HOW TO COMPLETE THIS TASK |
Could you restate every record below word for word?

[[ DATA SUPPLIED open ]]

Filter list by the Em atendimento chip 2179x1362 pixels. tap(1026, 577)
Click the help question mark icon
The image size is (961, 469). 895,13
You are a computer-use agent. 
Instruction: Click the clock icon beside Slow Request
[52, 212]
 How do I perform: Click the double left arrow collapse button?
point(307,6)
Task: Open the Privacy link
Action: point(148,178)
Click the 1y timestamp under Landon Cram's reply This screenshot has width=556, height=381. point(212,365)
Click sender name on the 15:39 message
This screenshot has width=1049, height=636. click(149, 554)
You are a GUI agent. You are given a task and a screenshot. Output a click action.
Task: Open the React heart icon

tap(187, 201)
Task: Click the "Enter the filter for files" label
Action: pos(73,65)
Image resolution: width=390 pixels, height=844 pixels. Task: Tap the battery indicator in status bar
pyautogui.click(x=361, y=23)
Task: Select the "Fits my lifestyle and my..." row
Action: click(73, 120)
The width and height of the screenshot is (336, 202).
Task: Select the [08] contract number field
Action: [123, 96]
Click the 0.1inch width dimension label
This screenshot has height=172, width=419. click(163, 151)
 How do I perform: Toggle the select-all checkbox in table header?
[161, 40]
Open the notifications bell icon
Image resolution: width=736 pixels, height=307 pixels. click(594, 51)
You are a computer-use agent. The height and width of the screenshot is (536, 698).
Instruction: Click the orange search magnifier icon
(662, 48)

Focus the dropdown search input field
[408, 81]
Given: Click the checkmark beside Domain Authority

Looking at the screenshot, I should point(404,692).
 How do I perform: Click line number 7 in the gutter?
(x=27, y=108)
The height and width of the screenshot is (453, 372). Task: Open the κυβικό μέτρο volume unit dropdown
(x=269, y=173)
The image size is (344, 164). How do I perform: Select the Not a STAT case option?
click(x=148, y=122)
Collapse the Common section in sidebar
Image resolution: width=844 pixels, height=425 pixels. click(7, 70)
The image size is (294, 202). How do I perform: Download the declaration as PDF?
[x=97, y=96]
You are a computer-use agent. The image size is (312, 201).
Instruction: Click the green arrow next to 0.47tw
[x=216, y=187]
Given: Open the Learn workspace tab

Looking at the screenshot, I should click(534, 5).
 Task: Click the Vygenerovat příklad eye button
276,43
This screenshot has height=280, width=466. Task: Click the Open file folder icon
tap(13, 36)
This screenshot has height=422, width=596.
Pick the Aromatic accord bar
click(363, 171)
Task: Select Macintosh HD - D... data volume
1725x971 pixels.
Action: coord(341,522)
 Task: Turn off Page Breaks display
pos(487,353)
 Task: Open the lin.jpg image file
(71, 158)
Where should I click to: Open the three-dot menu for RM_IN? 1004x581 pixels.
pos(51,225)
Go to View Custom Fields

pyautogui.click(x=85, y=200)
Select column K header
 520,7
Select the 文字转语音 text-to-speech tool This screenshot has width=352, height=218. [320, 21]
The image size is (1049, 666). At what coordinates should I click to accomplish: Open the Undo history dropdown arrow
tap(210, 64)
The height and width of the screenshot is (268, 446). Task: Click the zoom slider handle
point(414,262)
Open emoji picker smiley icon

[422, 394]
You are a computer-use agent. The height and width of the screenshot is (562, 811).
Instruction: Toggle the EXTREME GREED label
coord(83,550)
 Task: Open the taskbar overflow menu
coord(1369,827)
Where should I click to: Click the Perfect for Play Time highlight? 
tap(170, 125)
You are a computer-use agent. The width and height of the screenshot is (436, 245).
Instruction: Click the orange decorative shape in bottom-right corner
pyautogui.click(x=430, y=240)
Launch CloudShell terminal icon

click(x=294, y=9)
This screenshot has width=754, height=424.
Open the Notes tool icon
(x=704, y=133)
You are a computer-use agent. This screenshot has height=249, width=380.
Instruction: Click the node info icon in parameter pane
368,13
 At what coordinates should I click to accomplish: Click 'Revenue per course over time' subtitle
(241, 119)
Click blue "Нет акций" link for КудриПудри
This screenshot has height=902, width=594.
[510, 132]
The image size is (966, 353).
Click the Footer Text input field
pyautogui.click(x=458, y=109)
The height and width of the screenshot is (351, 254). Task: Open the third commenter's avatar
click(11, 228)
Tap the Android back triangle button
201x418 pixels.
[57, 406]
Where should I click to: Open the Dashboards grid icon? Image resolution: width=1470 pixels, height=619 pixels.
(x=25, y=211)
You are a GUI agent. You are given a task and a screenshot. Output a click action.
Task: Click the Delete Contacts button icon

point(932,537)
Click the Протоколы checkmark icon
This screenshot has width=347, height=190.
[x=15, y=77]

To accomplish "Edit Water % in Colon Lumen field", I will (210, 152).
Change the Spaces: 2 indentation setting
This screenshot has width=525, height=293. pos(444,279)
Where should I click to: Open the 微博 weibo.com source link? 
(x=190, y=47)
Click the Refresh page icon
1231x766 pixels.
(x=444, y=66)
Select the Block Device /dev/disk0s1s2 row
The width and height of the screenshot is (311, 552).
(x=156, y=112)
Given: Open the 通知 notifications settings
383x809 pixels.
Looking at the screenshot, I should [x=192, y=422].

[[ DATA SUPPLIED closed ]]

RESPONSE AREA |
Filter list by the Em atendimento chip 2179x1362 pixels. tap(1026, 577)
Click the help question mark icon
The image size is (961, 469). 895,13
You are a computer-use agent. 
Instruction: Click the clock icon beside Slow Request
[52, 212]
 How do I perform: Click the double left arrow collapse button?
point(307,6)
Task: Open the Privacy link
Action: point(148,178)
Click the 1y timestamp under Landon Cram's reply This screenshot has width=556, height=381. point(212,365)
Click sender name on the 15:39 message
This screenshot has width=1049, height=636. click(149, 554)
You are a GUI agent. You are given a task and a screenshot. Output a click action.
Task: Open the React heart icon

tap(187, 201)
Task: Click the "Enter the filter for files" label
Action: pos(73,65)
Image resolution: width=390 pixels, height=844 pixels. Task: Tap the battery indicator in status bar
pyautogui.click(x=361, y=23)
Task: Select the "Fits my lifestyle and my..." row
Action: click(73, 120)
The width and height of the screenshot is (336, 202).
Task: Select the [08] contract number field
Action: [123, 96]
Click the 0.1inch width dimension label
This screenshot has height=172, width=419. click(163, 151)
 How do I perform: Toggle the select-all checkbox in table header?
[161, 40]
Open the notifications bell icon
Image resolution: width=736 pixels, height=307 pixels. click(594, 51)
You are a computer-use agent. The height and width of the screenshot is (536, 698).
Instruction: Click the orange search magnifier icon
(662, 48)

Focus the dropdown search input field
[408, 81]
Given: Click the checkmark beside Domain Authority

Looking at the screenshot, I should point(404,692).
 How do I perform: Click line number 7 in the gutter?
(x=27, y=108)
The height and width of the screenshot is (453, 372). Task: Open the κυβικό μέτρο volume unit dropdown
(x=269, y=173)
The image size is (344, 164). How do I perform: Select the Not a STAT case option?
click(x=148, y=122)
Collapse the Common section in sidebar
Image resolution: width=844 pixels, height=425 pixels. click(7, 70)
The image size is (294, 202). How do I perform: Download the declaration as PDF?
[x=97, y=96]
You are a computer-use agent. The image size is (312, 201).
Instruction: Click the green arrow next to 0.47tw
[x=216, y=187]
Given: Open the Learn workspace tab

Looking at the screenshot, I should click(534, 5).
 Task: Click the Vygenerovat příklad eye button
276,43
This screenshot has height=280, width=466. Task: Click the Open file folder icon
tap(13, 36)
This screenshot has height=422, width=596.
Pick the Aromatic accord bar
click(363, 171)
Task: Select Macintosh HD - D... data volume
1725x971 pixels.
Action: coord(341,522)
 Task: Turn off Page Breaks display
pos(487,353)
 Task: Open the lin.jpg image file
(71, 158)
Where should I click to: Open the three-dot menu for RM_IN? 1004x581 pixels.
pos(51,225)
Go to View Custom Fields

pyautogui.click(x=85, y=200)
Select column K header
 520,7
Select the 文字转语音 text-to-speech tool This screenshot has width=352, height=218. [320, 21]
The image size is (1049, 666). At what coordinates should I click to accomplish: Open the Undo history dropdown arrow
tap(210, 64)
The height and width of the screenshot is (268, 446). Task: Click the zoom slider handle
point(414,262)
Open emoji picker smiley icon

[422, 394]
You are a computer-use agent. The height and width of the screenshot is (562, 811).
Instruction: Toggle the EXTREME GREED label
coord(83,550)
 Task: Open the taskbar overflow menu
coord(1369,827)
Where should I click to: Click the Perfect for Play Time highlight? 
tap(170, 125)
You are a computer-use agent. The width and height of the screenshot is (436, 245).
Instruction: Click the orange decorative shape in bottom-right corner
pyautogui.click(x=430, y=240)
Launch CloudShell terminal icon

click(x=294, y=9)
This screenshot has width=754, height=424.
Open the Notes tool icon
(x=704, y=133)
You are a computer-use agent. This screenshot has height=249, width=380.
Instruction: Click the node info icon in parameter pane
368,13
 At what coordinates should I click to accomplish: Click 'Revenue per course over time' subtitle
(241, 119)
Click blue "Нет акций" link for КудриПудри
This screenshot has height=902, width=594.
[510, 132]
The image size is (966, 353).
Click the Footer Text input field
pyautogui.click(x=458, y=109)
The height and width of the screenshot is (351, 254). Task: Open the third commenter's avatar
click(11, 228)
Tap the Android back triangle button
201x418 pixels.
[57, 406]
Where should I click to: Open the Dashboards grid icon? Image resolution: width=1470 pixels, height=619 pixels.
(x=25, y=211)
You are a GUI agent. You are given a task and a screenshot. Output a click action.
Task: Click the Delete Contacts button icon

point(932,537)
Click the Протоколы checkmark icon
This screenshot has width=347, height=190.
[x=15, y=77]

To accomplish "Edit Water % in Colon Lumen field", I will (210, 152).
Change the Spaces: 2 indentation setting
This screenshot has width=525, height=293. pos(444,279)
Where should I click to: Open the 微博 weibo.com source link? 
(x=190, y=47)
Click the Refresh page icon
1231x766 pixels.
(x=444, y=66)
Select the Block Device /dev/disk0s1s2 row
The width and height of the screenshot is (311, 552).
(x=156, y=112)
Given: Open the 通知 notifications settings
383x809 pixels.
Looking at the screenshot, I should [x=192, y=422].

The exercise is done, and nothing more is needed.